■ Your instructions ■
Render the listing below as a numbered list, omitting any blank lines and leaving the pictures out.

■ Data provided ■
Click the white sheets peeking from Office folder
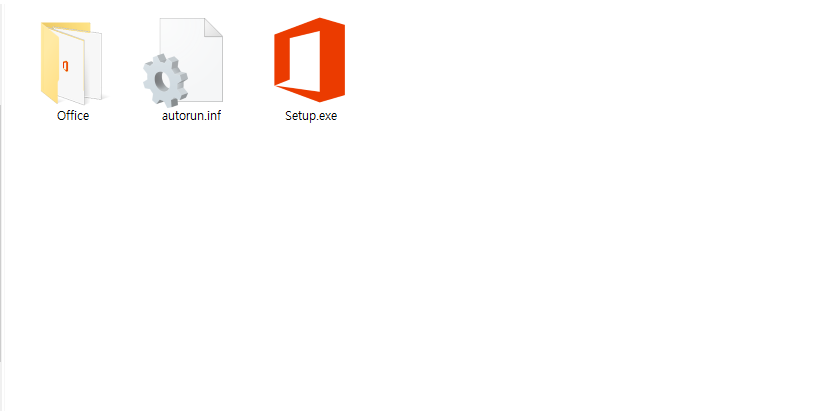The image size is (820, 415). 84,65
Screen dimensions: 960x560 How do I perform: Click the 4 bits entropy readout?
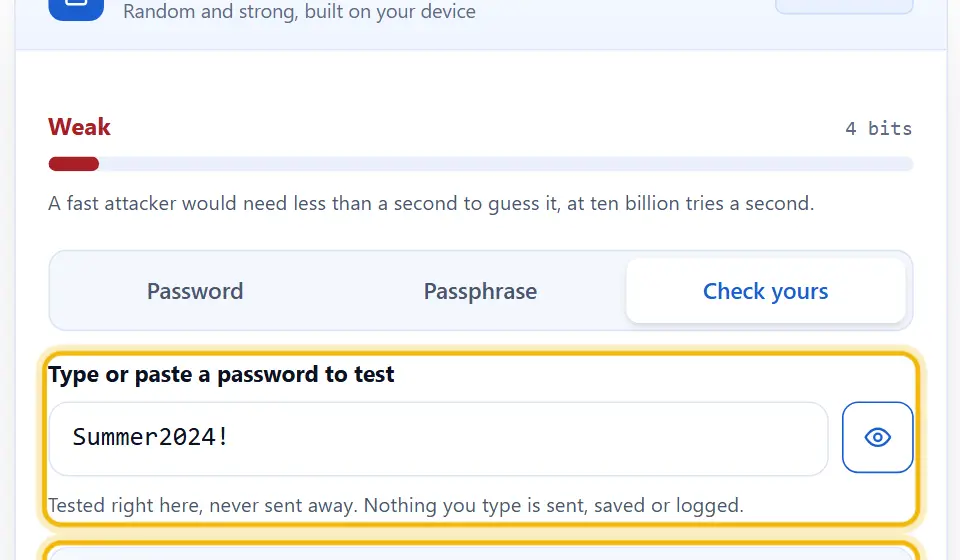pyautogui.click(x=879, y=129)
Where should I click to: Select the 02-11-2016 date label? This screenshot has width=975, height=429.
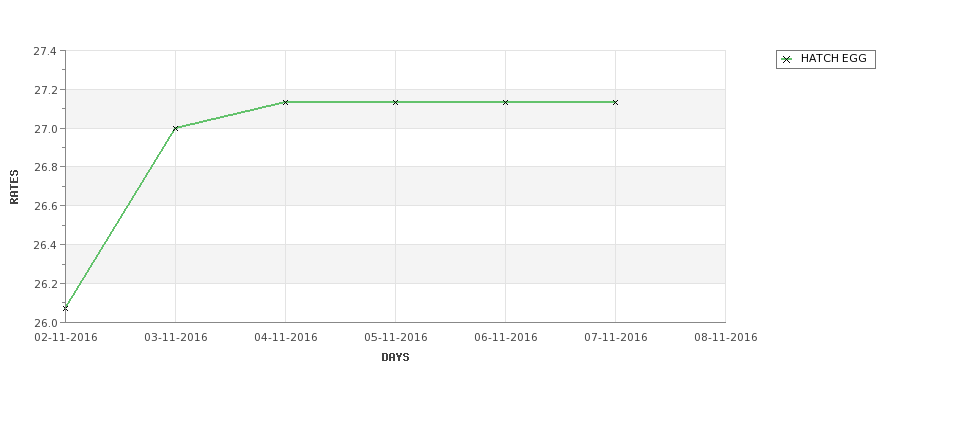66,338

■ Task answer ■
1. Click the white sheets peeking from Office folder
2. The image size is (820, 415). 84,65
3. Screen dimensions: 960x560 How do I perform: Click the 4 bits entropy readout?
4. pyautogui.click(x=879, y=129)
5. Where should I click to: Select the 02-11-2016 date label? This screenshot has width=975, height=429.
6. 66,338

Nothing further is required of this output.